Not 100% certain but pretty sure that this was an old law that was changed quite awhile ago to allow foreigners to own property.


----------



## Homeless (Jul 31, 2012)

Foreigners like Egyptians can own 100 percent of the property. In Sinai there can a be a bit of confusion as there are properties that are 99 year leasehold which applies to both foreigners and Egyptians. This happened as a result of a change in law that used to allow full ownership to the 99 year leasehold. That law may change back to full ownership again. In any case, as I mentioned the law applies to foreigners and Egyptians alike.


----------



## Homeless (Jul 31, 2012)

And then came Qandil!!!!!!!!!

Residents of Egyptian Sinai will finally enjoy the right to own land in the peninsula after Prime Minister Hisham Qandil issued a decision laying out purchase procedures for would-be local landowners, Egypt's official news agency MENA reported on Monday.

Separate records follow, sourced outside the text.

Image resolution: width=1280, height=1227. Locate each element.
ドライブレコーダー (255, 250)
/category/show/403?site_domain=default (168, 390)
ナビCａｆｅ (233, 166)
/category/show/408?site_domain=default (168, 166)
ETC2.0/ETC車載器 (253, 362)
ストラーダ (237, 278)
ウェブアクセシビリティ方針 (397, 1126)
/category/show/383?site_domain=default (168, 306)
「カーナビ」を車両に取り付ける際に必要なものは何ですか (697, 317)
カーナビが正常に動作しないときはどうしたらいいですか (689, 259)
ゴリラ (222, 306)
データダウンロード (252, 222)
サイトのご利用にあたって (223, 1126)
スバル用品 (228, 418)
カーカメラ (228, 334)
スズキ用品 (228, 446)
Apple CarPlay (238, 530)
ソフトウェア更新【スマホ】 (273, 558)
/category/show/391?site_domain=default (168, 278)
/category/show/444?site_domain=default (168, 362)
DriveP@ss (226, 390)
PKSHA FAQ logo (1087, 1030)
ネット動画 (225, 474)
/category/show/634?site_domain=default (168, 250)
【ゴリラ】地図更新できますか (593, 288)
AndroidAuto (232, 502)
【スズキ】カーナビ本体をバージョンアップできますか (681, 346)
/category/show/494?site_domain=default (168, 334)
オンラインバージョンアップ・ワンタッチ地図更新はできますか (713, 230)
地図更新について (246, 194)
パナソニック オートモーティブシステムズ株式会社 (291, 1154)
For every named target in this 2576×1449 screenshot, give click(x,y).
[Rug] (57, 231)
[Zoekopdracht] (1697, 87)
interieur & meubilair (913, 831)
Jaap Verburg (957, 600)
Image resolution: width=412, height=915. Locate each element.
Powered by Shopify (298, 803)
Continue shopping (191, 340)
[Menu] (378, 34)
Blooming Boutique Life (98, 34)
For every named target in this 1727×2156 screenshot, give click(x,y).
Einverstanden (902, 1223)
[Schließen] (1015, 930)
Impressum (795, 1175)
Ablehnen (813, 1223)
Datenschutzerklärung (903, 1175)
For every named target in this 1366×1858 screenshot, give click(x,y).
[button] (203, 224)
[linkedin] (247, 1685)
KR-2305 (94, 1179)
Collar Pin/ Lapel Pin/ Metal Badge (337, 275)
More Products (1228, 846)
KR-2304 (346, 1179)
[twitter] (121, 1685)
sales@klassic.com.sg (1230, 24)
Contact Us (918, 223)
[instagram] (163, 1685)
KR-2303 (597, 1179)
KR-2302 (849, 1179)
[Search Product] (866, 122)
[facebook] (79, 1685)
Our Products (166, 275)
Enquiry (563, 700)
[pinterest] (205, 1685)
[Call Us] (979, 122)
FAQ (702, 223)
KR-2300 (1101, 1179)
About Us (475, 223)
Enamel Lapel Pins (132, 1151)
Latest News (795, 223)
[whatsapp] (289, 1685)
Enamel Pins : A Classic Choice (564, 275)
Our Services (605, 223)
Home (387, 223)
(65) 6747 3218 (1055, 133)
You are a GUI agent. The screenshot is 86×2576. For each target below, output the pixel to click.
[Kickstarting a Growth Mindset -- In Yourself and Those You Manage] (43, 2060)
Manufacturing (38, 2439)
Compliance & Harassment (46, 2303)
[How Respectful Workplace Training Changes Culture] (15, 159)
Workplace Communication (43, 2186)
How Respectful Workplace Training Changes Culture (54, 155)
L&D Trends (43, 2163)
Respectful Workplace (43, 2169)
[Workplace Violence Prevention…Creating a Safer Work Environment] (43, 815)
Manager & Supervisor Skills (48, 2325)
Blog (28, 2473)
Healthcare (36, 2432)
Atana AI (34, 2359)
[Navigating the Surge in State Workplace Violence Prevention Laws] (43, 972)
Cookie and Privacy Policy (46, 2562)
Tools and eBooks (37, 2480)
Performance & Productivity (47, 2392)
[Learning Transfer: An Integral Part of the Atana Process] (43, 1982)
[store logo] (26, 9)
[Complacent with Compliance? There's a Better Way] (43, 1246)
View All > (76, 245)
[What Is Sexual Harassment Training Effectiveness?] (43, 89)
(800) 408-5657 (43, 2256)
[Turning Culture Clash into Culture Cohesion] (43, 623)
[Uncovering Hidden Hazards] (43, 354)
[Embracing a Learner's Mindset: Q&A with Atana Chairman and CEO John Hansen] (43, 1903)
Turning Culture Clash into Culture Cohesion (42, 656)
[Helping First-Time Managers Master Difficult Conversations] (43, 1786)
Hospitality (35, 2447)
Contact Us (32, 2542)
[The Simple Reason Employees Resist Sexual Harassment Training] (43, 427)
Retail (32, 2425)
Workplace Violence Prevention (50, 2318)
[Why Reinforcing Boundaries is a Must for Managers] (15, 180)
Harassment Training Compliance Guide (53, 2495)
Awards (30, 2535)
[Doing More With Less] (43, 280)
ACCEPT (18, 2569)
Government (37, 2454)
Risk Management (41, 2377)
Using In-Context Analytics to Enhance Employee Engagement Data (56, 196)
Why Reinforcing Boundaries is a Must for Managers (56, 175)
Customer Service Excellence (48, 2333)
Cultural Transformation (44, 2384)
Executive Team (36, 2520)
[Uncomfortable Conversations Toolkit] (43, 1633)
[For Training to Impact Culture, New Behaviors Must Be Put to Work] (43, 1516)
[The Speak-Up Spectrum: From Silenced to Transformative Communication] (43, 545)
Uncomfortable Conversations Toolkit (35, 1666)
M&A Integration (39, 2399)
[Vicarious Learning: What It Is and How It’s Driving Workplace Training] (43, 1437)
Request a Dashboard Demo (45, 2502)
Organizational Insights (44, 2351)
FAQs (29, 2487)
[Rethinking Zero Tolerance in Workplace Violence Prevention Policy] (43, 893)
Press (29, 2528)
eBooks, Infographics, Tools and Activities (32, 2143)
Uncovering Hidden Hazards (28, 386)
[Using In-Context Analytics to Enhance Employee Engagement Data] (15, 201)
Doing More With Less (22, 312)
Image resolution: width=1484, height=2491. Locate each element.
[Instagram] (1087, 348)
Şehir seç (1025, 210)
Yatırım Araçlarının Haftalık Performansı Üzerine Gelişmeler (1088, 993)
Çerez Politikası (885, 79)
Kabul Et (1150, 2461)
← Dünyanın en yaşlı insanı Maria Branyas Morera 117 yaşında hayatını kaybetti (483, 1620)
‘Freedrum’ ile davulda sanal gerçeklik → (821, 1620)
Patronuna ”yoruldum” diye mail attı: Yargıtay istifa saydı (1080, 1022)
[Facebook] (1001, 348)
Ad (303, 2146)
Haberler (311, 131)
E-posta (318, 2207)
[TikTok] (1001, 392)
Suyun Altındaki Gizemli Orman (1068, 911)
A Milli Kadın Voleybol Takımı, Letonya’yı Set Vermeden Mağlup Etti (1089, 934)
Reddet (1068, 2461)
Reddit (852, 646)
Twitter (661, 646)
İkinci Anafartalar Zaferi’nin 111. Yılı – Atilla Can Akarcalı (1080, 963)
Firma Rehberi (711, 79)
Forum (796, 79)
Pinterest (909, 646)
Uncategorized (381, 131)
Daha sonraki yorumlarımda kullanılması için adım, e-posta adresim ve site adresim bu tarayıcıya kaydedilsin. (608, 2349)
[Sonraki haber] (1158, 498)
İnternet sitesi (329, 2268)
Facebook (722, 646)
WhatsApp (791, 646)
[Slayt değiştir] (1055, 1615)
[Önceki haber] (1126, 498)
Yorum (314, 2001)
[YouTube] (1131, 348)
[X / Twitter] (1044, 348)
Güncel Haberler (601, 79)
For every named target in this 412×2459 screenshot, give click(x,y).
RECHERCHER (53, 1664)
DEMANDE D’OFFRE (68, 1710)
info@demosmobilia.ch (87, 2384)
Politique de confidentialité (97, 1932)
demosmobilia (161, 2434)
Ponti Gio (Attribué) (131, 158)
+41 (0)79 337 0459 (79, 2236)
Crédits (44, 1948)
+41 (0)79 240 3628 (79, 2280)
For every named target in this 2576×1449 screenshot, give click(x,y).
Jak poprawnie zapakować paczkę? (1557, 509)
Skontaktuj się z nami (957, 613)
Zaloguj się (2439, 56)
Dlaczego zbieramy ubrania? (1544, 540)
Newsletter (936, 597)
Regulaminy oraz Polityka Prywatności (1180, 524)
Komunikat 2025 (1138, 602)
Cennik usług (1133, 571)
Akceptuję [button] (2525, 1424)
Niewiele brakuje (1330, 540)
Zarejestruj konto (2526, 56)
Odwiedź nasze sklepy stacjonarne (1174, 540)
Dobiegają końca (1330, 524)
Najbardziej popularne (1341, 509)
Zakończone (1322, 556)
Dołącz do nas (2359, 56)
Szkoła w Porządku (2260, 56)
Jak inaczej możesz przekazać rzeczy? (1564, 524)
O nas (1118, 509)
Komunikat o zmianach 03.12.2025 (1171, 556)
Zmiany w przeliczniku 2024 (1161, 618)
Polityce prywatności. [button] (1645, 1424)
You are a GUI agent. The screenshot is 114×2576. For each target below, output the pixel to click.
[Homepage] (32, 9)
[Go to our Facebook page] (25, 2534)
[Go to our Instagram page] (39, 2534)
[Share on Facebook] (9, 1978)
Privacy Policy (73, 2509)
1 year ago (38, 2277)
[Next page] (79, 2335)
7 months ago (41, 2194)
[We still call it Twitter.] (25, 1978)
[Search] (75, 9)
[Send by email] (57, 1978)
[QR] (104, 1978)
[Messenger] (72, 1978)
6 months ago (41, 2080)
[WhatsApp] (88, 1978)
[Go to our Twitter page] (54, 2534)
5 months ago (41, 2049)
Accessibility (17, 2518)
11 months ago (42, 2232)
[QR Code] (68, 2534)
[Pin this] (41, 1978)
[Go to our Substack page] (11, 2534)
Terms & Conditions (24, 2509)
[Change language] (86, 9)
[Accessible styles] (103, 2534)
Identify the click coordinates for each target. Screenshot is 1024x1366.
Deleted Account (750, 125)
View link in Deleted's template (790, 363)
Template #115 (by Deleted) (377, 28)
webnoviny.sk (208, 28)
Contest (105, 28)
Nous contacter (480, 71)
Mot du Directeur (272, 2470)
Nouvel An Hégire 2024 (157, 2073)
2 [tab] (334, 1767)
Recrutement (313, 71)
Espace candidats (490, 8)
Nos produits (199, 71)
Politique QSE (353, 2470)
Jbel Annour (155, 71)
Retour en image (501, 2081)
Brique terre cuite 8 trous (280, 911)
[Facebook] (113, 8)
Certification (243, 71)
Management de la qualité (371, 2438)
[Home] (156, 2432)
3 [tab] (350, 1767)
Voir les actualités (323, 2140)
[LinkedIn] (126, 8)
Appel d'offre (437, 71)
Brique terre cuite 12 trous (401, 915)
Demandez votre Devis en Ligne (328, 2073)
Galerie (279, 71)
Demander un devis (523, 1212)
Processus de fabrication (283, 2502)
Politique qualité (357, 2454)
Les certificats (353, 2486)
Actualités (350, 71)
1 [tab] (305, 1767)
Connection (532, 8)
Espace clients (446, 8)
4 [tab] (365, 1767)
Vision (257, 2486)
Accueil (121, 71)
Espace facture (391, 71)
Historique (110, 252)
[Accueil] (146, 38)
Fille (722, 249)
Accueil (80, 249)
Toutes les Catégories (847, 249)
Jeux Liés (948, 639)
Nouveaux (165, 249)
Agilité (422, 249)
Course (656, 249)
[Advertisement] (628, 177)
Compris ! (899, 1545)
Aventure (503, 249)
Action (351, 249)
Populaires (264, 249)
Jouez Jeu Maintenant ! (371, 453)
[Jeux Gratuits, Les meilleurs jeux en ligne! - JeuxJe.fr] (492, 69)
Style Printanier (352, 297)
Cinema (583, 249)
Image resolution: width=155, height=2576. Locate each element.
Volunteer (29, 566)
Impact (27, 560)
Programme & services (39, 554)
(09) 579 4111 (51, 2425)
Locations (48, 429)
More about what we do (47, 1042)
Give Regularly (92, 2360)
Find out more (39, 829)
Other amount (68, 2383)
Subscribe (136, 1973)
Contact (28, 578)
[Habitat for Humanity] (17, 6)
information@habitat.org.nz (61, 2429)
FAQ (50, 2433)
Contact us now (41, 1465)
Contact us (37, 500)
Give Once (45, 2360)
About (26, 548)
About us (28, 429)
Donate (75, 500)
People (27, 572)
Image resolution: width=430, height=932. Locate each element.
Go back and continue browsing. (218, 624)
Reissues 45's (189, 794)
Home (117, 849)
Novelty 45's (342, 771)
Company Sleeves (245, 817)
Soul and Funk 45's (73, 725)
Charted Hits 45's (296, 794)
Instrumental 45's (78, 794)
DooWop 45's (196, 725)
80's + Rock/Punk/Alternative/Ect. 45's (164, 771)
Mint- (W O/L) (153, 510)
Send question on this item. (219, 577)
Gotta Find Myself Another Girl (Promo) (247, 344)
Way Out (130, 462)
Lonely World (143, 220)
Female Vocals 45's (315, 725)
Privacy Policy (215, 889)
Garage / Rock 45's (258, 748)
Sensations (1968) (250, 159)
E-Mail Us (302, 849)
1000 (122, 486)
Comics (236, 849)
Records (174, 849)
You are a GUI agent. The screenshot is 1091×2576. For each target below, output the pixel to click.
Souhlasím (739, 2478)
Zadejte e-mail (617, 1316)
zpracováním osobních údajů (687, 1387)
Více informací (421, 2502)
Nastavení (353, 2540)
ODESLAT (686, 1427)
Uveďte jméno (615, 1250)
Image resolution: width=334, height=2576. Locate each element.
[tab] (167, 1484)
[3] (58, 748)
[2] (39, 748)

Qandil stated that all those applying to purchase land plots in Sinai must have two documents: proof that they do not have a second nationality, and a certificate confirming that both parents are Egyptian.

The prime minister added that both Egyptian individuals and corporations would be eligible to own Sinai land, noting that purchases would be done through public bids.

Foreign corporations eying investment projects in Sinai, meanwhile, will be granted contracts on a usufruct basis, Qandil said.

During the era of ousted president Hosni Mubarak, Sinai-based Egyptians and Bedouin tribesmen had campaigned for the amendment of existing laws banning them from land ownership in Sinai for ostensible "security" reasons since Egypt regained the peninsula from Israel in 1981.

According to Qandil, the move will serve to boost development in Sinai by encouraging local investors who will be offered generous facilities and easy-to-meet terms and conditions.

600,000 Egyptian Bedouins live in Sinai and have complained for many years that the central government neglects provision of basic health, education and other services to local residents.

Residents of Egypt's Sinai to be allowed to own local land: PM - Politics - Egypt - Ahram Online


----------



## Biffy (May 22, 2012)

I can only repeat what I was told by out bank when I enquired about owning a property down there.
They were very clear on the information.

They told me I would soon not be allowed to but property outright / 100%.
51% would have to be owned by an EGyptian national!

No point in making it up - it is what I was told and informed when I enquired!

ANd after a total change in regime - do you not think that they can change any rules that they want.
Expecially pertaining to such as this kind of topic - considering that they want the a different kind of tourism (Islamic) and Sharm, etc. more for the Egyptians!!!


----------



## mamasue (Oct 7, 2008)

My advice, after seeing many property deals go upside down would be....
If you can't afford to lose the money, don't invest!

I was told long ago by a friend, a real estate agent "off-plan is aimed at the British... they're the only ones gullible enough to buy"

If I was now thinking of going back to Egypt, (I'm not!!) I'd do exactly what I did last time... rent for a few years, then think again....
I have a friend (Russian) who owns 2 flats in Hurghada in a building that was never completed..(She was told it would be completed within 2 months). who wants to move away, after 10 years there, and can't sell the flats for anywhere near her purchase price!


----------